Edem Wosornu, Director of OCHA's Crisis Response Division, just returned from her first-ever visit to the country, which she says is “determined to get itself out of crisis mode.” For years, CAR had a “good funding outlook,” with humanitarian appeals raking in 95 percent support. But the 2025 plan? Less than 40 percent funded. So far this year, only 17 percent of the $268 million needed has actually arrived.
“The country is fragile, but the country is hopeful,” Wosornu said, before adding the obvious caveat: “if we don't sustain the funding, we will see ourselves slipping back into crisis mode - a context, a situation, we can't afford.”
CAR has been stuck in recurrent cycles of conflict since 2013, when predominantly Muslim Séléka rebels seized power, prompting the mainly Christian anti-Balaka movement to rise. A UN Mission, MINUSCA, is still trying to keep the peace. Out of a population of about six million, 2.3 million need assistance. Humanitarians are targeting 1.3 million. One in five citizens is displaced.

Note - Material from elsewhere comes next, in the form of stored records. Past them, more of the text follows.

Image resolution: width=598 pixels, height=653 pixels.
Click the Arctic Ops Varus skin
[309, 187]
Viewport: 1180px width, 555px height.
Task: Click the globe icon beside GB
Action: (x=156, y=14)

Wosornu visited Zemio, a southeastern town on the border with the Democratic Republic of Congo (DRC) “where there’s some insecurity.” But the situation has actually improved over the past six months: internally displaced people (IDPs) who were sheltering in a church have returned to their communities. People are farming their lands “when there’s peace,” with support from a UN Food and Agriculture Organization (FAO) project, while the international medical NGO ALIMA runs bi-weekly mobile clinics serving up to 70 people at a time.
During her visit, Wosornu met with CAR President Faustin-Archange Touadéra, the Minister of Humanitarian Action, and local authorities in Zemio. “Clear that things are changing,” she said. “However, it's also very clear that progress can quickly unravel if attention is not sustained, and if funding is not sustained.”
Despite its own fragility, CAR is being “generous.” The country is hosting refugees from Chad. Another 36,000 people from war-torn Sudan have found shelter there and have been given land by the authorities. Among the Sudanese refugees are doctors and nurses who want to support humanitarian operations. The OCHA team on the ground was asking, “how do we support these refugees that have come over but also help them to feed into the economy?”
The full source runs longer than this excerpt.